AIM OF THE EXERCISE:
Retype the part of the items that opens with the line containing "Click info icon" and runs through the end of the items, keeping every line exactly the same. Leave the pictures out of your copy.

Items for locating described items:
* Begin *

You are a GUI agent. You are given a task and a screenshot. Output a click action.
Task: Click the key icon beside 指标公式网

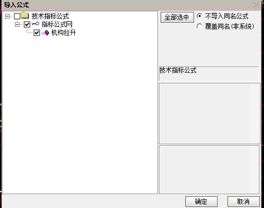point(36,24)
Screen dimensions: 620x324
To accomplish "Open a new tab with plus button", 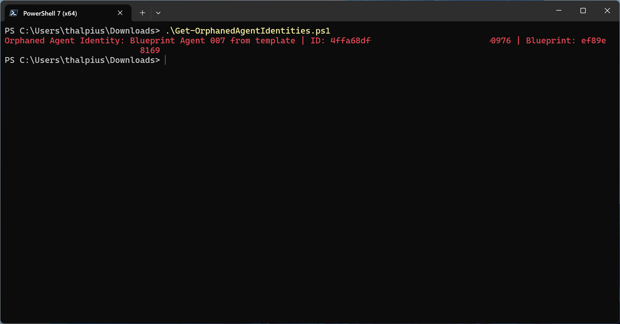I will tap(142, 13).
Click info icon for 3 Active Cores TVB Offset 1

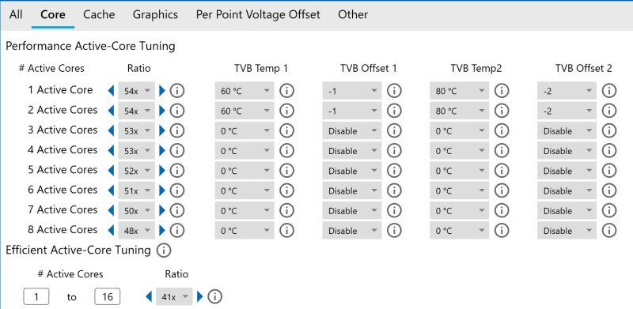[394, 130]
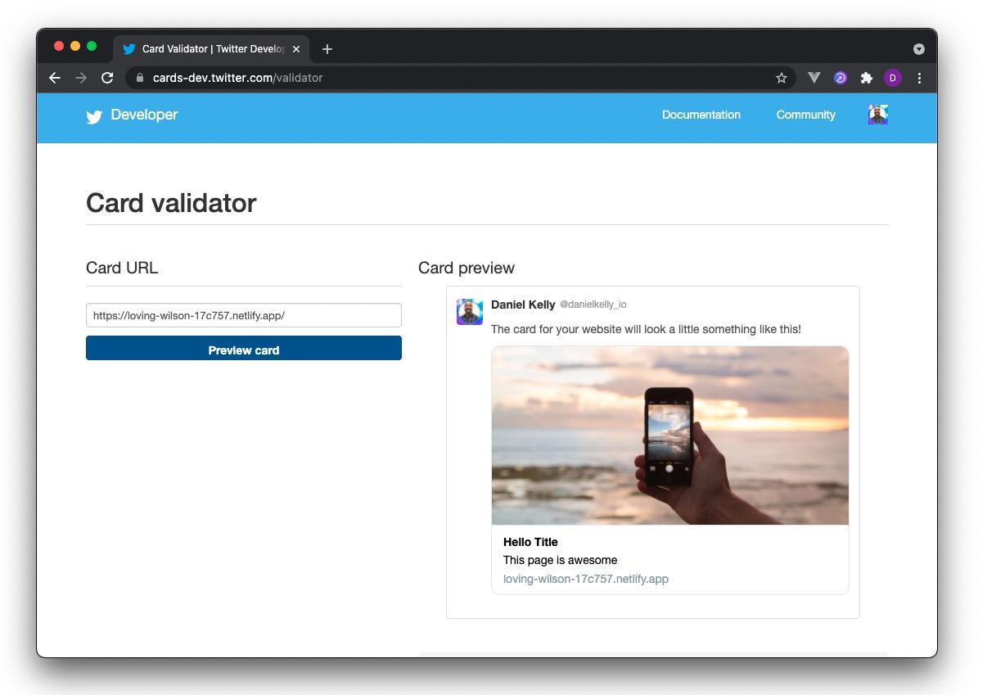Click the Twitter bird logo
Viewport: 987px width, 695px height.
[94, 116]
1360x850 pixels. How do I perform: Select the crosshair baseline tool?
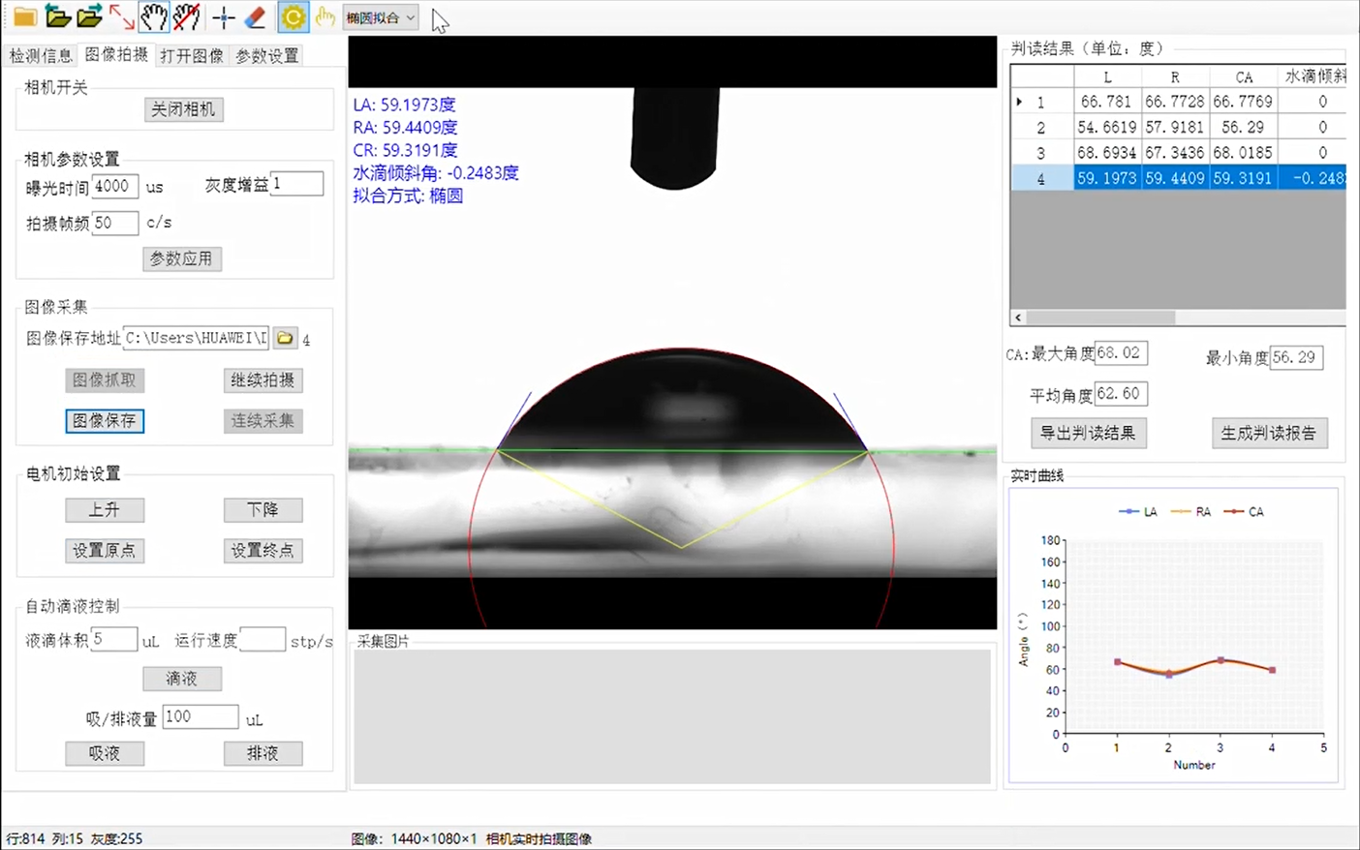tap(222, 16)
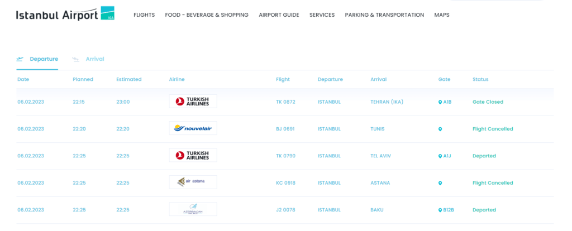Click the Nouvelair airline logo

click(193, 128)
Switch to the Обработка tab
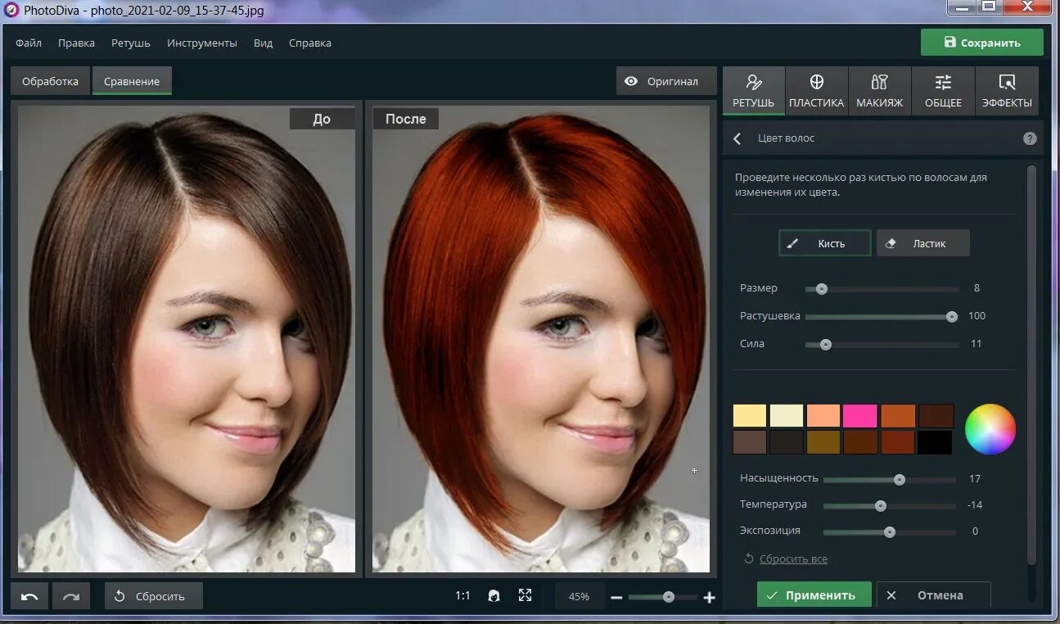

* End *

ANSWER BELOW:
Click info icon for 3 Active Cores TVB Offset 1

[394, 130]
Click the Twitter bird logo
Viewport: 987px width, 695px height.
[94, 116]
1360x850 pixels. How do I perform: Select the crosshair baseline tool?
tap(222, 16)
Click the Nouvelair airline logo

click(193, 128)
Switch to the Обработка tab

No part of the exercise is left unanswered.